[Stored records]
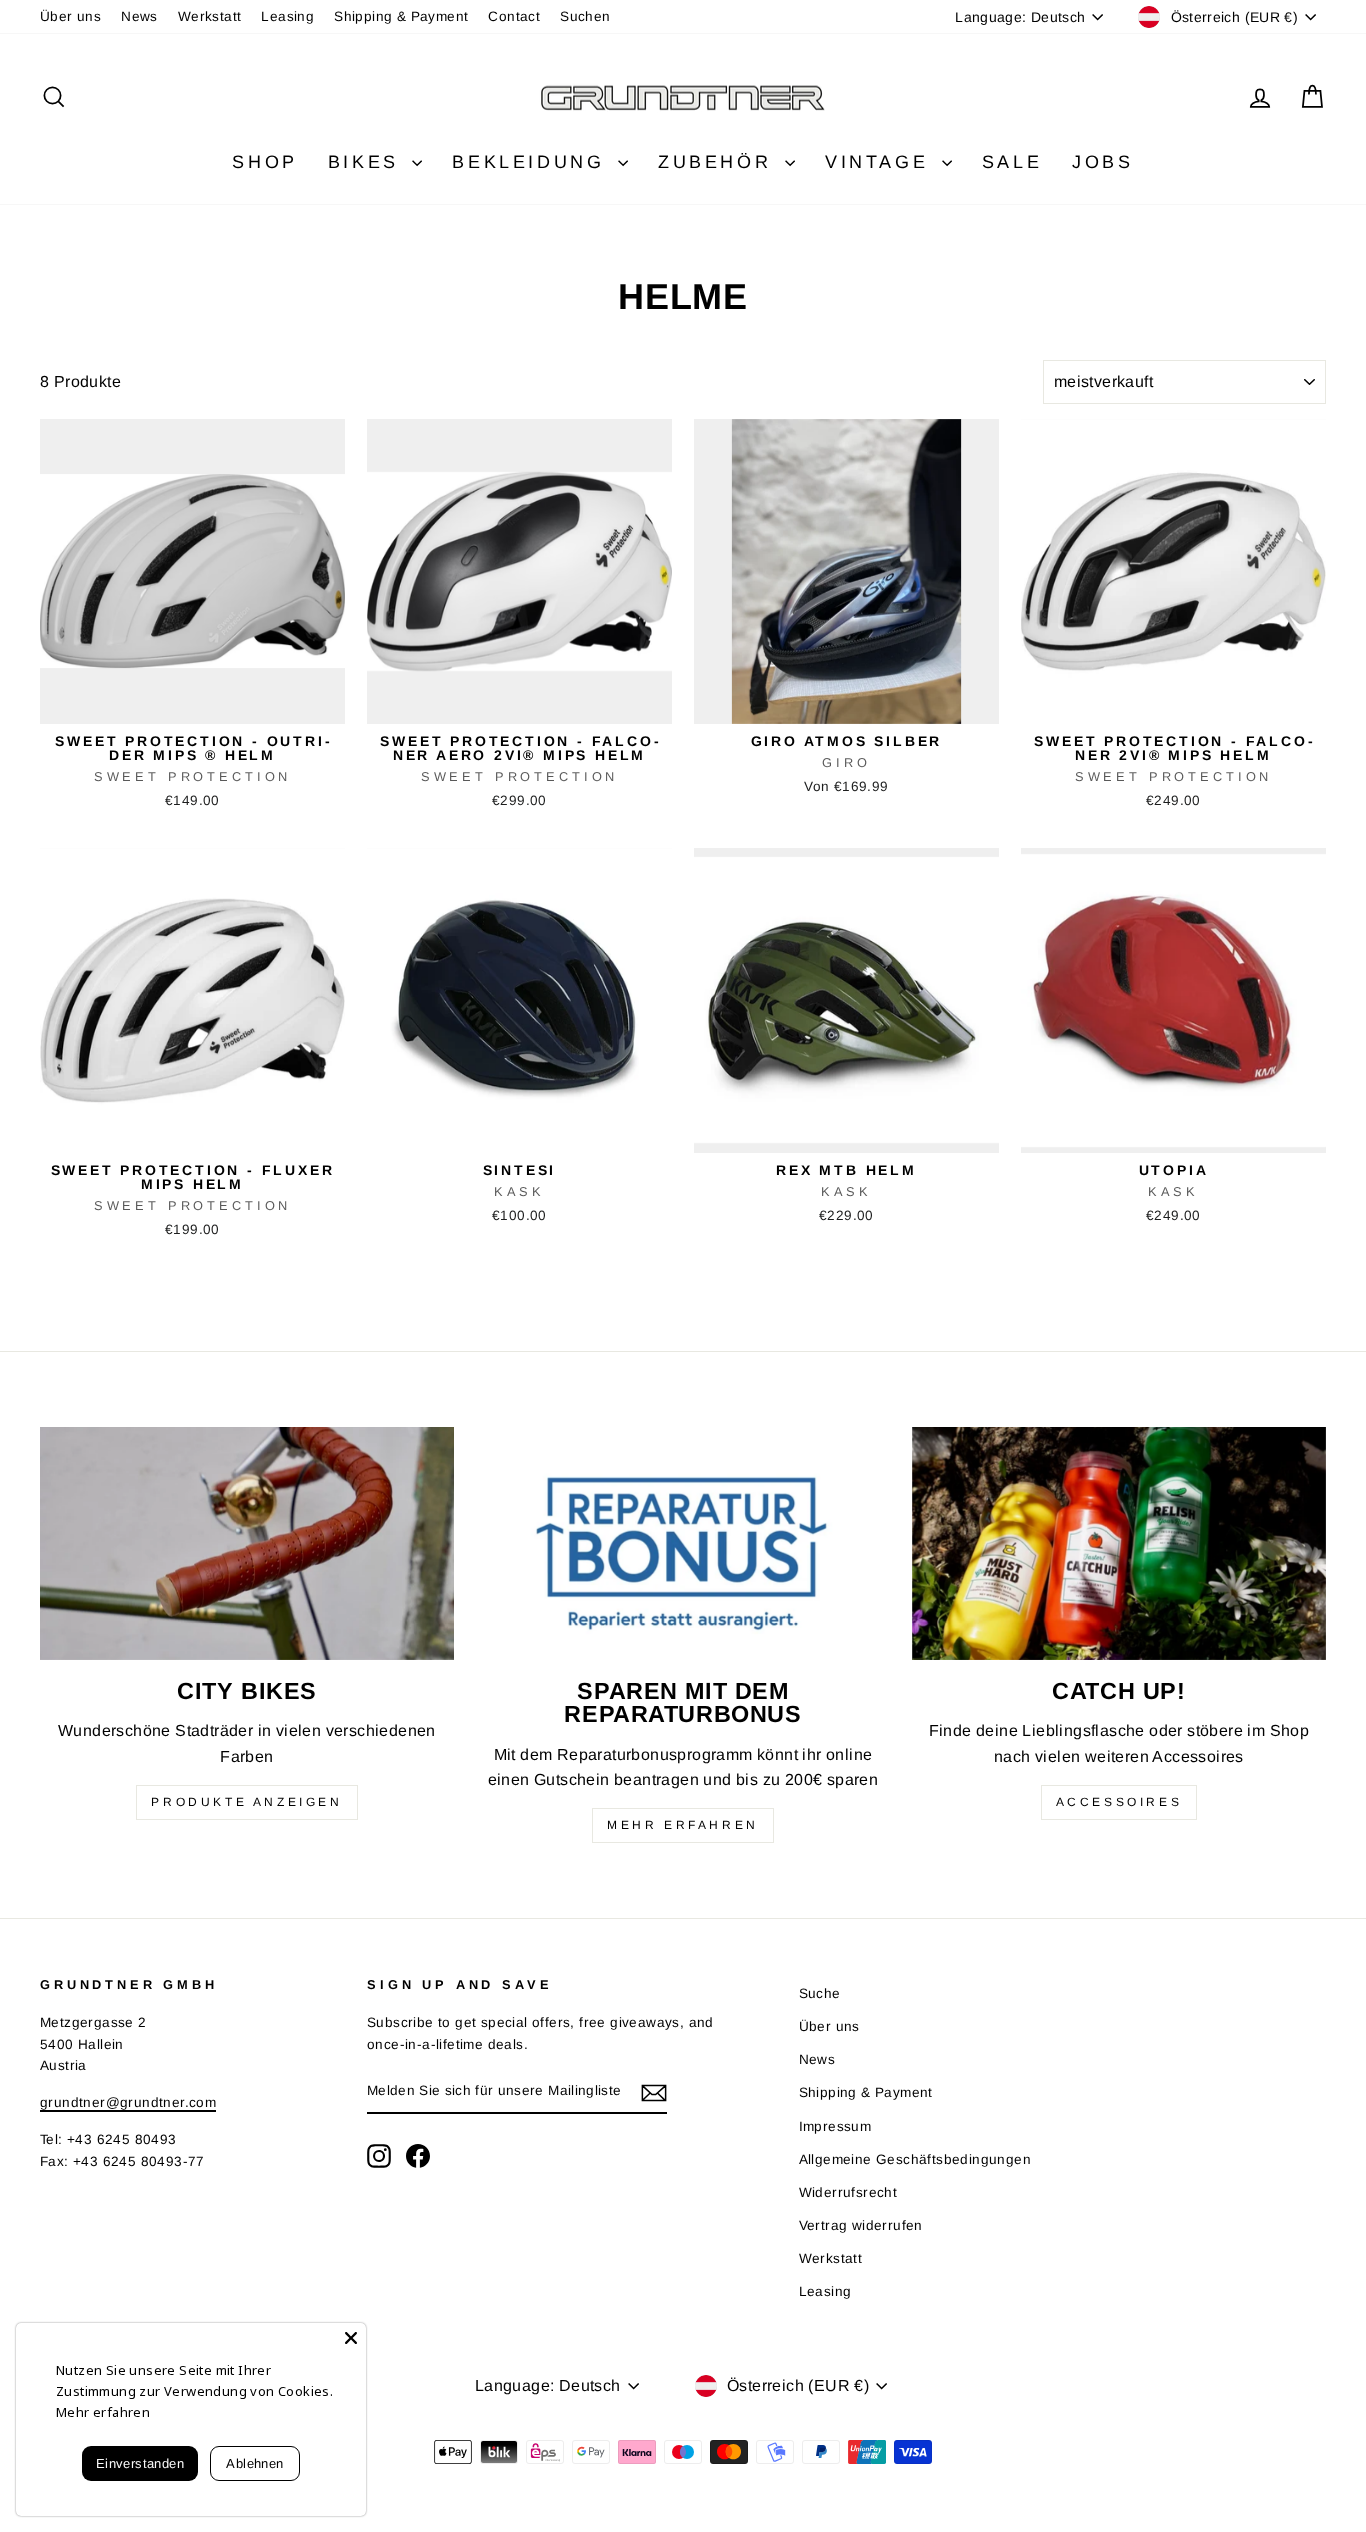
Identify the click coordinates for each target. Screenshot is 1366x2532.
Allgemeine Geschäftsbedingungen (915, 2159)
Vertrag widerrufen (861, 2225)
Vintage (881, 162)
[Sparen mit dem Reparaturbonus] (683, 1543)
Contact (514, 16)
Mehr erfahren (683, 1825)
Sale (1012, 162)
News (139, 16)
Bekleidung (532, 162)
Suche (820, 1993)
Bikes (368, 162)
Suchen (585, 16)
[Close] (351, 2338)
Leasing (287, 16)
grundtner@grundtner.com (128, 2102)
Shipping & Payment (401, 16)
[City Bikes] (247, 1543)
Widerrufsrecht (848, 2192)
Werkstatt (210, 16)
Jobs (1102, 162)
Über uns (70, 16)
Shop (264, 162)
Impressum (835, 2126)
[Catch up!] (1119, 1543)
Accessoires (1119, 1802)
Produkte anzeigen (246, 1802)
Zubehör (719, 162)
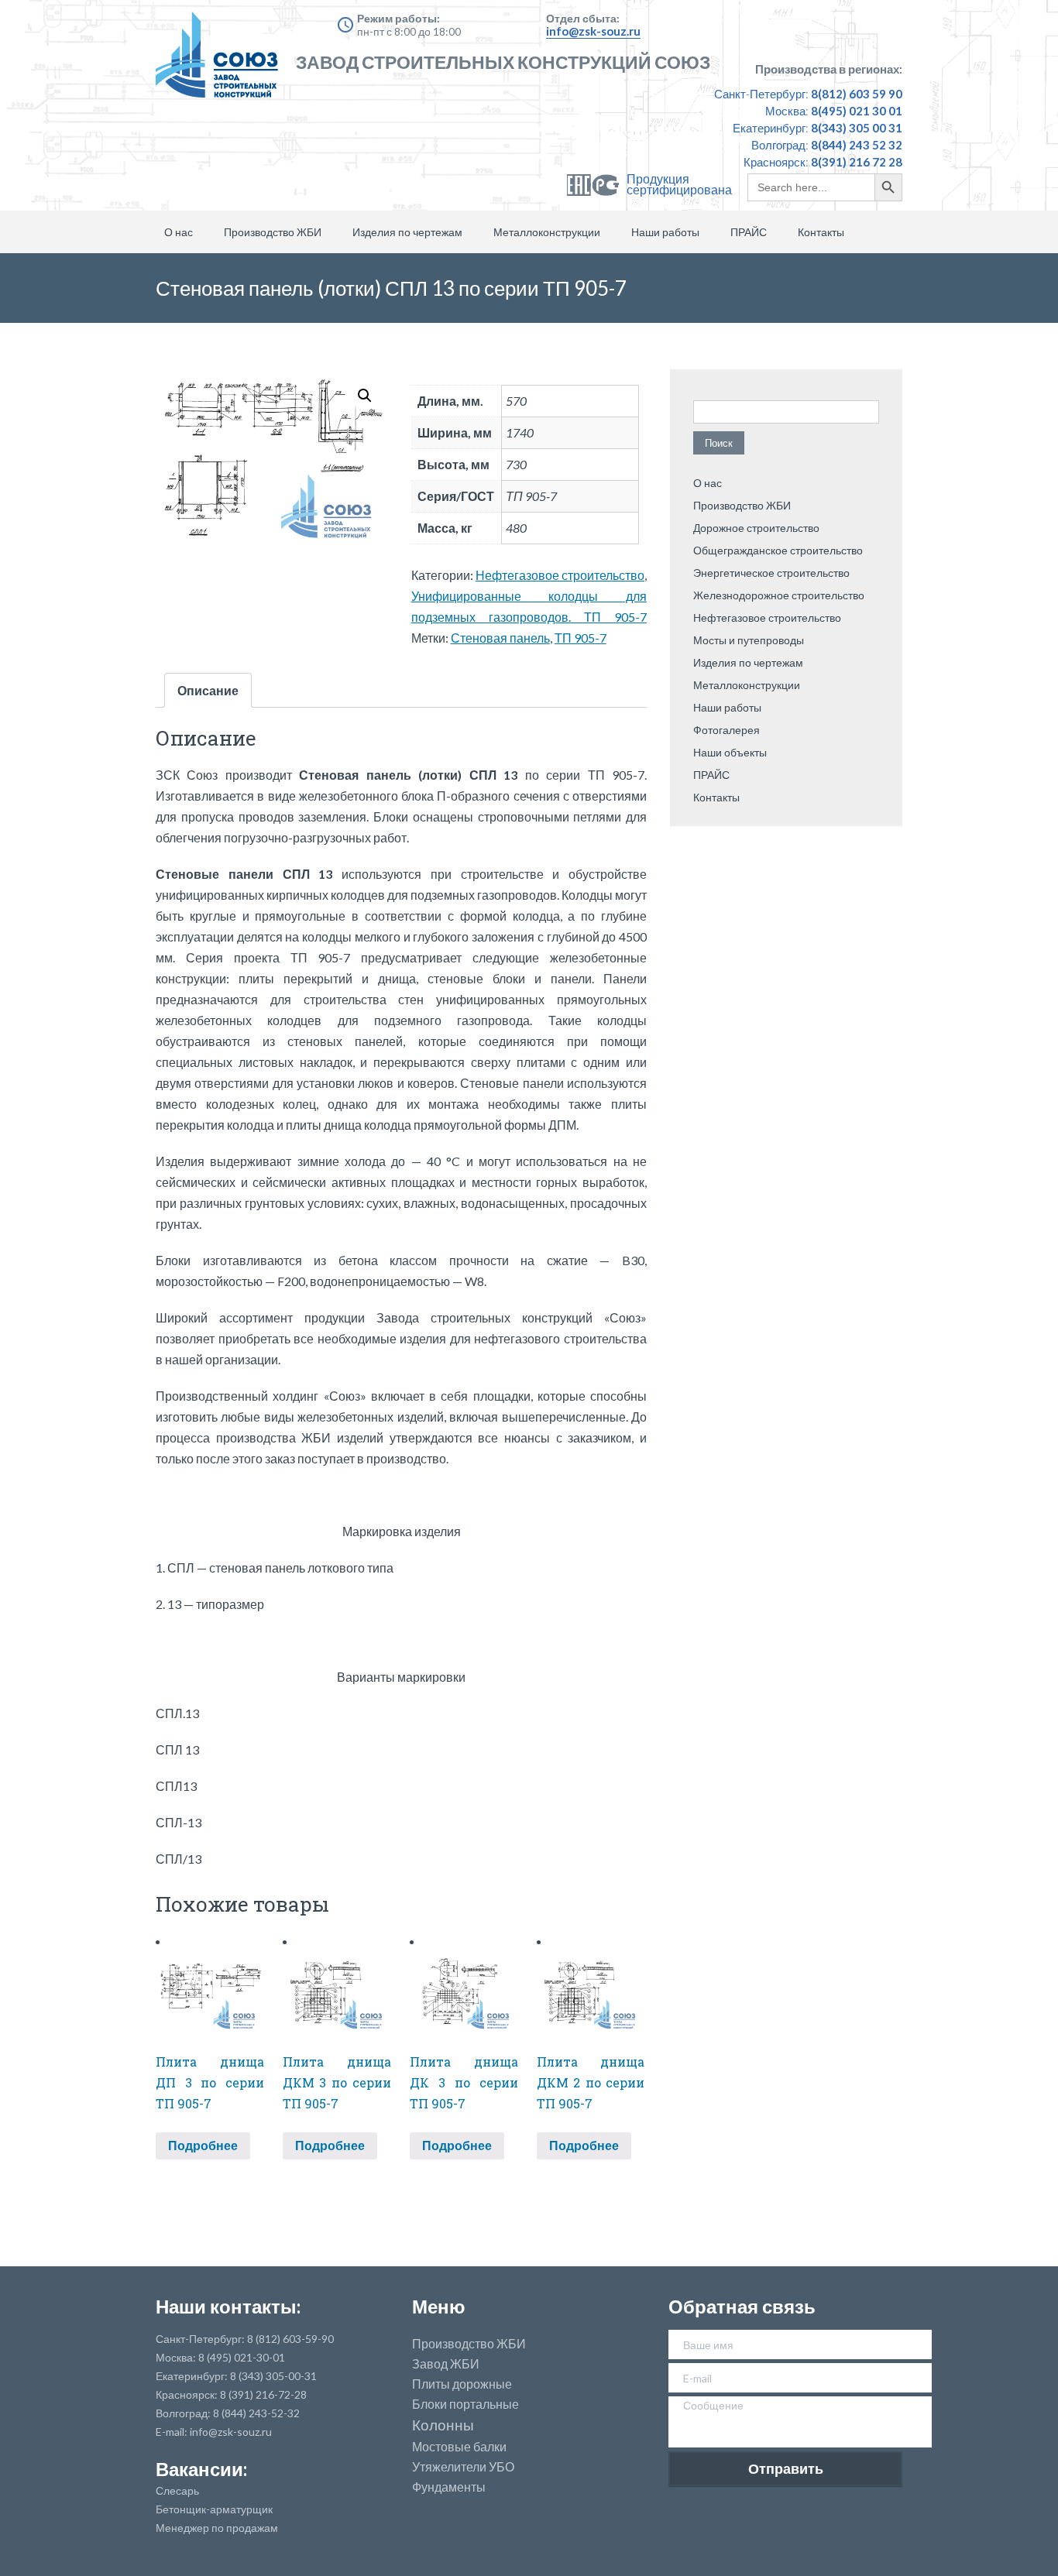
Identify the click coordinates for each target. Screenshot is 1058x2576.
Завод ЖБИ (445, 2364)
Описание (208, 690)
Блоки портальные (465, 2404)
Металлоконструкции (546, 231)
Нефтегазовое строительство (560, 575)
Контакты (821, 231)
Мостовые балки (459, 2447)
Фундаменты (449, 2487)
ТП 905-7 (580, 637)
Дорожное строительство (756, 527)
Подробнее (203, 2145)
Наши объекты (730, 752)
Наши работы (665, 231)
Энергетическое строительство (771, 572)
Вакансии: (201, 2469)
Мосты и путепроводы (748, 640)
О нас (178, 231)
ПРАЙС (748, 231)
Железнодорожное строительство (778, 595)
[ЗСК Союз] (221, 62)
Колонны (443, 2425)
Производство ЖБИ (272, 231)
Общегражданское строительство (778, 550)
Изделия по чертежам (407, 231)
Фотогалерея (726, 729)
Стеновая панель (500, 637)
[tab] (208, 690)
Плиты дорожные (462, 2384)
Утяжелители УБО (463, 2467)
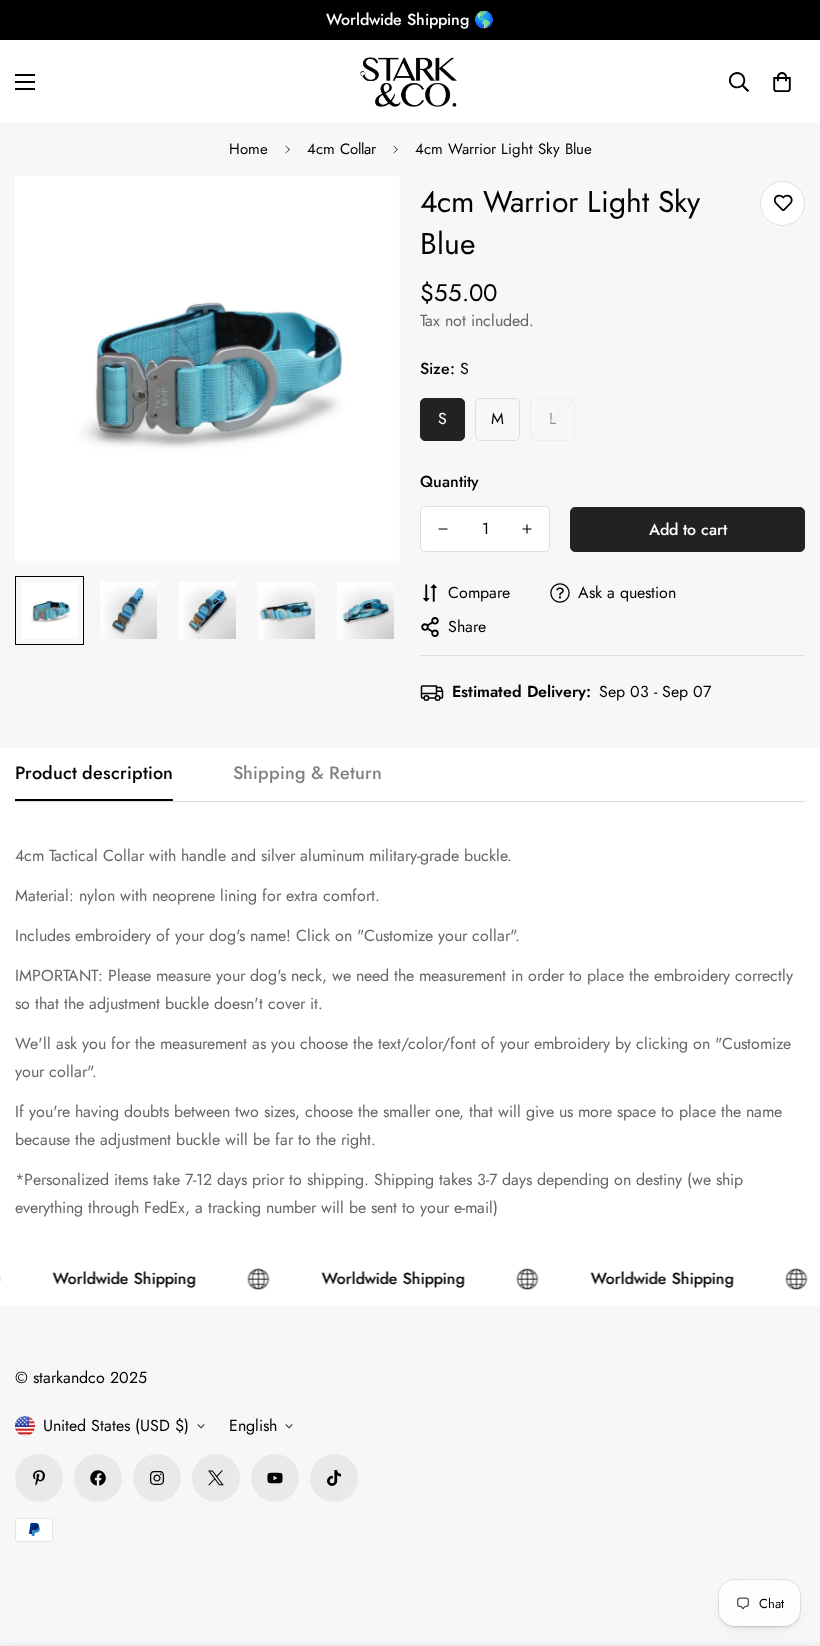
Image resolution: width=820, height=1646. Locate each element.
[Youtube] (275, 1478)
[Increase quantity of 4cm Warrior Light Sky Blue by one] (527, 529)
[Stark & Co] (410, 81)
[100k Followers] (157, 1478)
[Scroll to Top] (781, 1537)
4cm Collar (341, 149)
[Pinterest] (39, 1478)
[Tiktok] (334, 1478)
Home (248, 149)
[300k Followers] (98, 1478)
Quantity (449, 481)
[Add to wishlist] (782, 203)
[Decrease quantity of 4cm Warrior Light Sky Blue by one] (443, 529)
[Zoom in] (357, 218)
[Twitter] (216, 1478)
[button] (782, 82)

* **Activity**: Keep the pictures out, and write out the rest of the data above word for word.

* **Exercise response**:
Identify the click coordinates for each target. Screenshot is 1366x2532.
Allgemeine Geschäftsbedingungen (915, 2159)
Vertrag widerrufen (861, 2225)
Vintage (881, 162)
[Sparen mit dem Reparaturbonus] (683, 1543)
Contact (514, 16)
Mehr erfahren (683, 1825)
Sale (1012, 162)
News (139, 16)
Bekleidung (532, 162)
Suche (820, 1993)
Bikes (368, 162)
Suchen (585, 16)
[Close] (351, 2338)
Leasing (287, 16)
grundtner@grundtner.com (128, 2102)
Shipping & Payment (401, 16)
[City Bikes] (247, 1543)
Widerrufsrecht (848, 2192)
Werkstatt (210, 16)
Jobs (1102, 162)
Über uns (70, 16)
Shop (264, 162)
Impressum (835, 2126)
[Catch up!] (1119, 1543)
Accessoires (1119, 1802)
Produkte anzeigen (246, 1802)
Zubehör (719, 162)
Identify the click coordinates for each target. Screenshot is 1058x2576.
Завод ЖБИ (445, 2364)
Описание (208, 690)
Блоки портальные (465, 2404)
Металлоконструкции (546, 231)
Нефтегазовое строительство (560, 575)
Контакты (821, 231)
Мостовые балки (459, 2447)
Фундаменты (449, 2487)
ТП 905-7 (580, 637)
Дорожное строительство (756, 527)
Подробнее (203, 2145)
Наши объекты (730, 752)
Наши работы (665, 231)
Энергетическое строительство (771, 572)
Вакансии: (201, 2469)
Мосты и путепроводы (748, 640)
О нас (178, 231)
ПРАЙС (748, 231)
Железнодорожное строительство (778, 595)
[ЗСК Союз] (221, 62)
Колонны (443, 2425)
Производство ЖБИ (272, 231)
Общегражданское строительство (778, 550)
Изделия по чертежам (407, 231)
Фотогалерея (726, 729)
Стеновая панель (500, 637)
[tab] (208, 690)
Плиты дорожные (462, 2384)
Утяжелители УБО (463, 2467)
Image resolution: width=820, height=1646. Locate each element.
[Youtube] (275, 1478)
[Increase quantity of 4cm Warrior Light Sky Blue by one] (527, 529)
[Stark & Co] (410, 81)
[100k Followers] (157, 1478)
[Scroll to Top] (781, 1537)
4cm Collar (341, 149)
[Pinterest] (39, 1478)
[Tiktok] (334, 1478)
Home (248, 149)
[300k Followers] (98, 1478)
Quantity (449, 481)
[Add to wishlist] (782, 203)
[Decrease quantity of 4cm Warrior Light Sky Blue by one] (443, 529)
[Zoom in] (357, 218)
[Twitter] (216, 1478)
[button] (782, 82)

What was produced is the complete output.